Everyone is now backfilling their models of age-related disease, their understanding of disease etiology, to add senescent cells. Because they are clearly an important cause.
Once Unity Biotechnology has stopped being silly about their subpar approach to senescent cell clearance, and the rest of the dozen or so companies have started their trials, we should expect those human trials to follow the same sort of pattern.
This is the way to make progress. Infer root causes, target root causes, figure out which work by trying them. Backfill your understanding of age-related disease based on new data.
One of the answers is hidden behind this question: Ethics.
We could make a ton of progress if we started growing humans for lab testing. Then we could run massively parallel tests and get data much quicker. I mean, think about how much we could learn grom the brain if we had a large lab full of humans whose brains we could arbitrarily poke and prod at. Direct access would make us so much faster. But... is this something we will ever want to do?
Ethics force us to attack problems of (human) biology indirectly.

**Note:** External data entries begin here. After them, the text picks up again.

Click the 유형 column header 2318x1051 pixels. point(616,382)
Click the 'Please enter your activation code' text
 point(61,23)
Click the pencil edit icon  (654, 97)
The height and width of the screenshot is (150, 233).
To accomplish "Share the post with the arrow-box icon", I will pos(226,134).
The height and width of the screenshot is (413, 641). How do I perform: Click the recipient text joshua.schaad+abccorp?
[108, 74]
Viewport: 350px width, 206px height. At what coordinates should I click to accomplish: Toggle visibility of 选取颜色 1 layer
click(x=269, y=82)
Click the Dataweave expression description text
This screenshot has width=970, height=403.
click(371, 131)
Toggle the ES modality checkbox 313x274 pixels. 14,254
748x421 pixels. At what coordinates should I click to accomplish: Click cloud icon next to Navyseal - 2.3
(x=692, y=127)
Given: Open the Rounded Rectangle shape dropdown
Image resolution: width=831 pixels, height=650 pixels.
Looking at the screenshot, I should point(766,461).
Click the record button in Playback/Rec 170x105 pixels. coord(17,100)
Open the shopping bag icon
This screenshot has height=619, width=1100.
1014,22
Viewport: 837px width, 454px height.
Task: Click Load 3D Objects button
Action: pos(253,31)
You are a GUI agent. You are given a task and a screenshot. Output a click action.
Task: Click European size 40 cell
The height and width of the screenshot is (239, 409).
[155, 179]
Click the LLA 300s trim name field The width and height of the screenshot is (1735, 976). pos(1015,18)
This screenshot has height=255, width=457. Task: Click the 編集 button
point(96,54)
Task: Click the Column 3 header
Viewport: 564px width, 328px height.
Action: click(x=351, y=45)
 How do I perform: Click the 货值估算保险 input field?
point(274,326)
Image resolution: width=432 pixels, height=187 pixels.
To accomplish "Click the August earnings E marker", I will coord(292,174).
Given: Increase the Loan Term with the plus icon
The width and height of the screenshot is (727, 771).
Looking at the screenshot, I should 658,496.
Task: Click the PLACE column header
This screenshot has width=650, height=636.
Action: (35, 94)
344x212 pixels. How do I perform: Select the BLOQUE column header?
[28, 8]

If we're talking about biology in general, though, I think we have made enormous progress in the last 10-20 years. In fact, I don't think we are in any way prepared for how accessible DIY biology is becoming. You can engineer viruses in your basement now. Once gene synthesis can be done in a garage, anyone could engineer anything they wanted (anthrax, ebola, whatever). Progress in biology is accelerating.
My guess is that in the future "learning how to live forever" will be seen as alchemy's goal of turning lead into gold. In theory, you could slam a bunch of subatomic particles together to do it, but that's not really worth doing. We've found other ways to get what we want from nature (shininess, gold color, conductivity, etc.) without using gold. The "living forever" argument also runs very quickly into philosophy (ship of Theseus) and away from biology.
I think it's much more interesting to consider the biological factories that we're building. Directed evolution, CRISPR, BIL Gates, gene drives, etc. We're making real headway into playing god.